Imaginémonos un punto el renovado terror de la pobre madre, hasta que Angustias la convenció de que estaba ilesa. Básteos saber que, según iremos viendo, la infeliz guipuzcoana no había de gozar hora de salud desde aquel espantoso día... Y acudamos ahora al malparado capitán, a ver qué juicio forma de sus heridas el diligente y experto doctor Sánchez.

VI. Diagnóstico y pronóstico

Envidiable reputación tenía aquel facultativo, y justificóla de nuevo en la rápida y feliz primera cura que hizo a nuestro héroe, restañando la sangre de sus heridas con medicinas caseras, y reduciéndole y entablillándole la fractura de la pierna sin más auxiliares que las tres mujeres.
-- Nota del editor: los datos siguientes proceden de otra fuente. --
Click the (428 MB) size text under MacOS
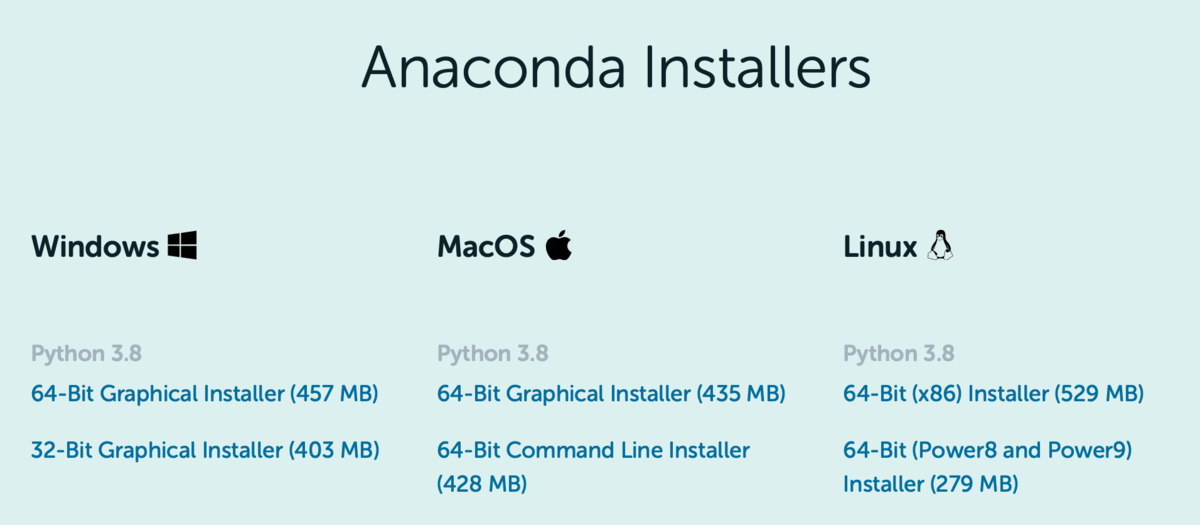1200x525 pixels. pos(482,484)
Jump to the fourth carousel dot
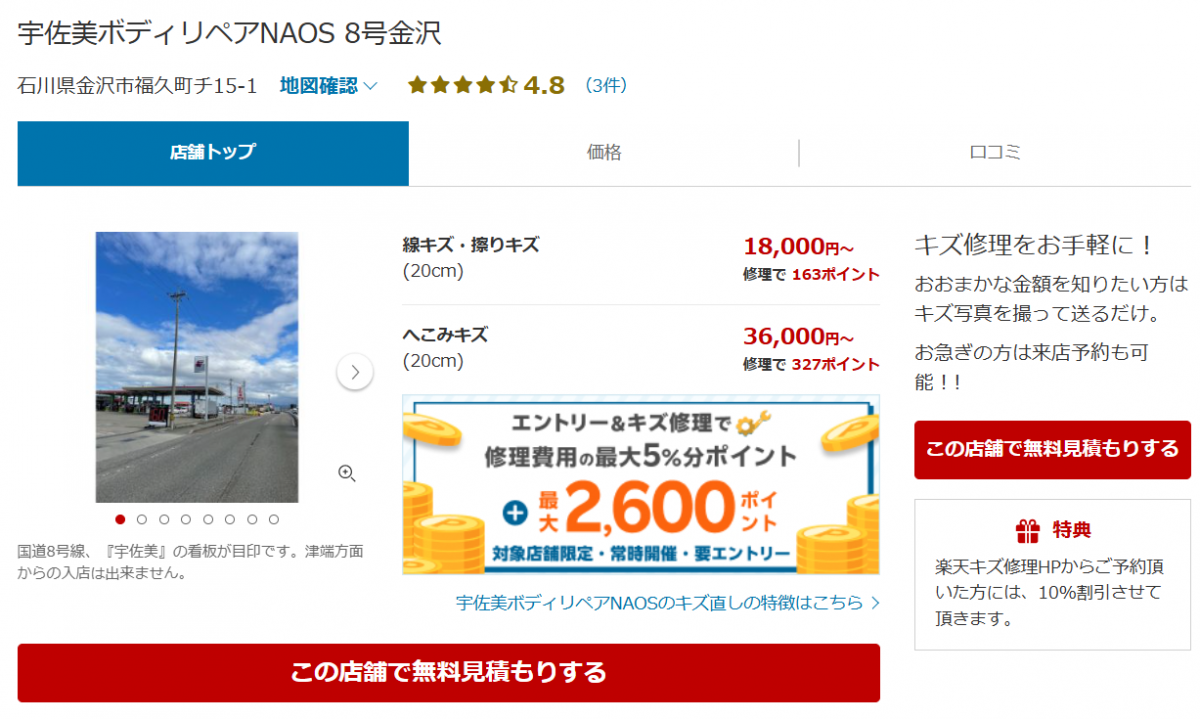 [186, 519]
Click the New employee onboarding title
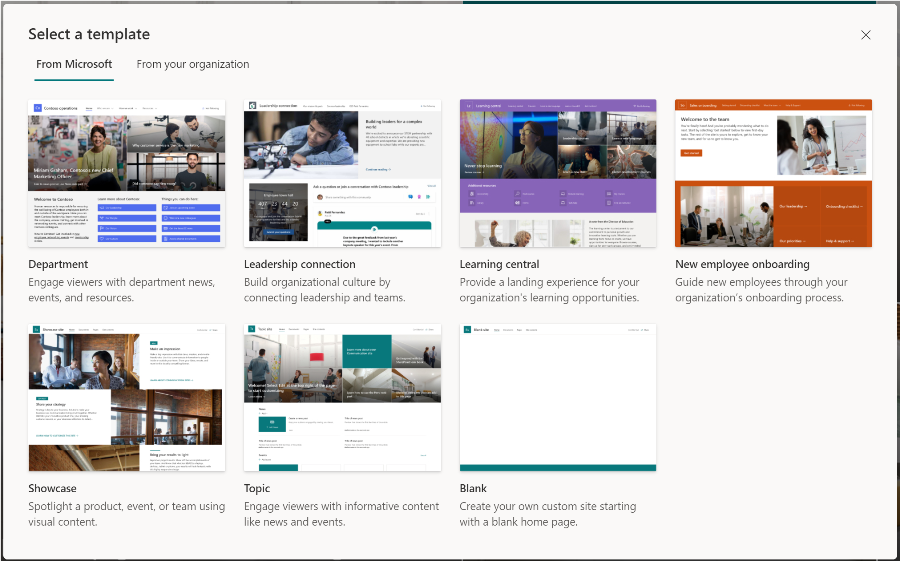This screenshot has height=561, width=900. [742, 265]
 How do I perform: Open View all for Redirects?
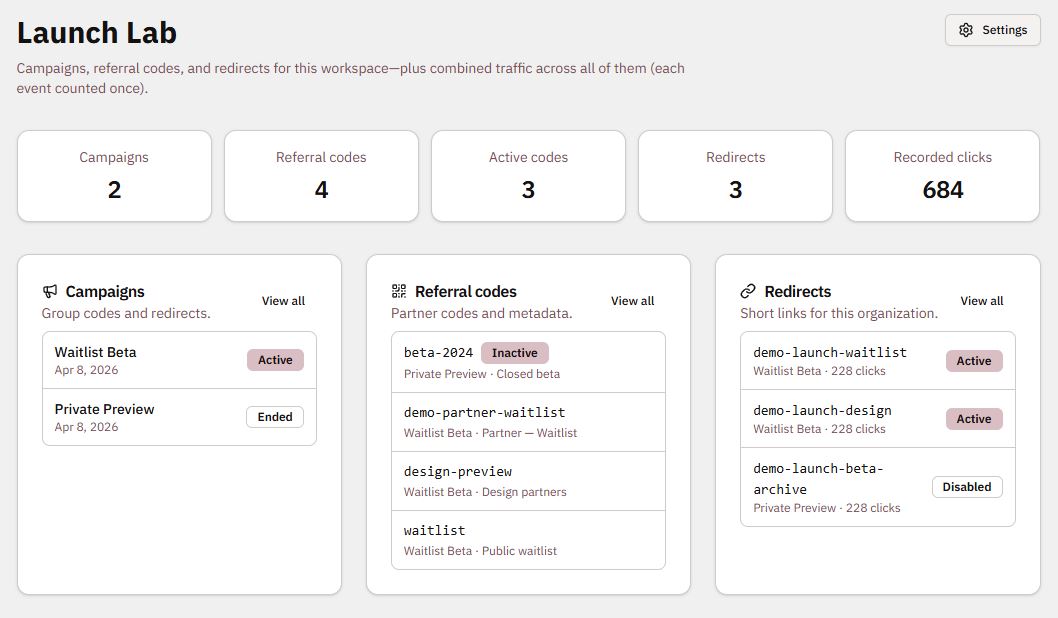[981, 301]
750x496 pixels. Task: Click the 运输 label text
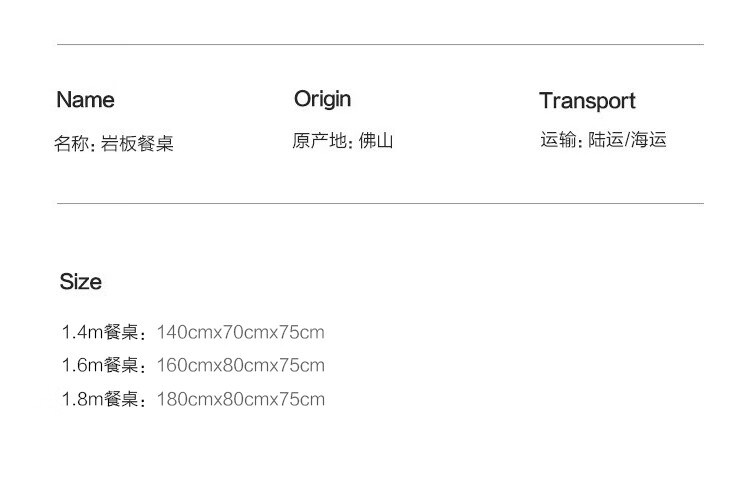[559, 140]
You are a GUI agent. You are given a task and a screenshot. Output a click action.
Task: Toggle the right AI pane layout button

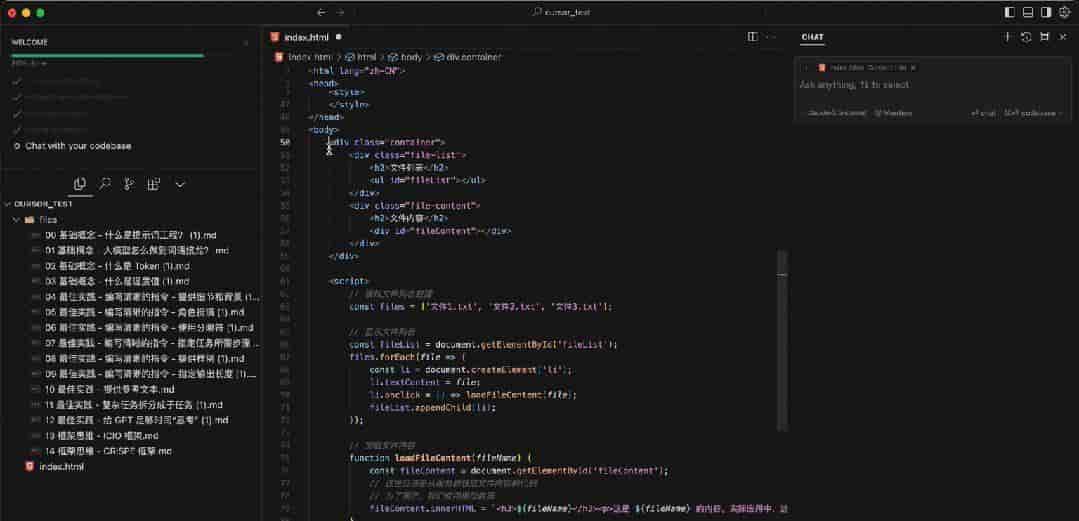(x=1046, y=12)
Pero como expositor de su ciencia, no se lució tanto, pues el buen hombre adolecía del vicio oratorio de Pero Grullo.

Desde luego respondió que el capitán no moriría, «dado que saliese antes de veinticuatro horas de aquel profundo amodorramiento», indicio de una grave conmoción cerebral, causada por la lesión que en la frente le había producido un proyectil oblicuo (disparado con arma de fuego, sin quebrantarle, aunque sí contundiéndole, el hueso frontal), «precisamente en el sitio en que tenía la herida, a consecuencia de nuestras desgraciadas discordias civiles y de haberse mezclado aquel hombre en ellas»; añadiendo en seguida, por vía de glosa, que si la susodicha conmoción cerebral no cesaba dentro del plazo marcado, el capitán moriría sin remedio, «en señal de haber sido demasiado fuerte el golpe del proyectil; y que, respecto a si cesaría o no cesaría la tal conmoción antes de las veinticuatro horas, se reservaba su pronóstico hasta la tarde siguiente».

Dichas estas verdades de a folio, recomendó muchísimo, y hasta con pesadez (sin duda por conocer bien a las hijas de Eva), que cuando el herido recobrase el conocimiento no le permitieran hablar, ni le hablaran ellas de cosa alguna, por urgente que les pareciese entrar en conversación con él; dejó instrucciones verbales y recetas escritas para todos los casos y accidentes que pudieran sobrevenir; quedó en volver al otro día, aunque también hubiese tiros, a fuer de hombre tan cabal como buen médico y como inocente orador, y se marchó a su casa, por si le llamaban para otro apuro semejante; no, empero, sin aconsejar a la conturbada viuda que se acostara temprano, pues no tenía el pulso en caja, y era muy posible que le entrase una poca fiebre al llegar la noche... (que ya había llegado).

VII. Expectación

Serían las tres de la madrugada, y la noble señora, aunque, en efecto, se sentía muy mal, continuaba a la cabecera de su enfermo huésped, desatendiendo los ruegos de la infatigable Angustias, quien, no solo velaba también, sino que todavía no se había sentado en toda la noche.

Erguida y quieta como una estatua, permanecía la joven al pie del ensangrentado lecho, con los ojos fijos en el rostro blanco y afilado, semejante al de un Cristo de marfil, de aquel valeroso guerrero a quien tanto admiró por la tarde, y de esta manera esperaba con visible zozobra a que el sin ventura despertara de aquel profundo letargo, que podía terminar en la muerte.

La dichosísima gallega era quien roncaba, si había que roncar, en la mejor butaca de la sala, con la vacía frente clavada en las rodillas, por no haber caído en la cuenta de que aquella butaca tenía un espaldar muy a propósito para reclinar en él el occipucio.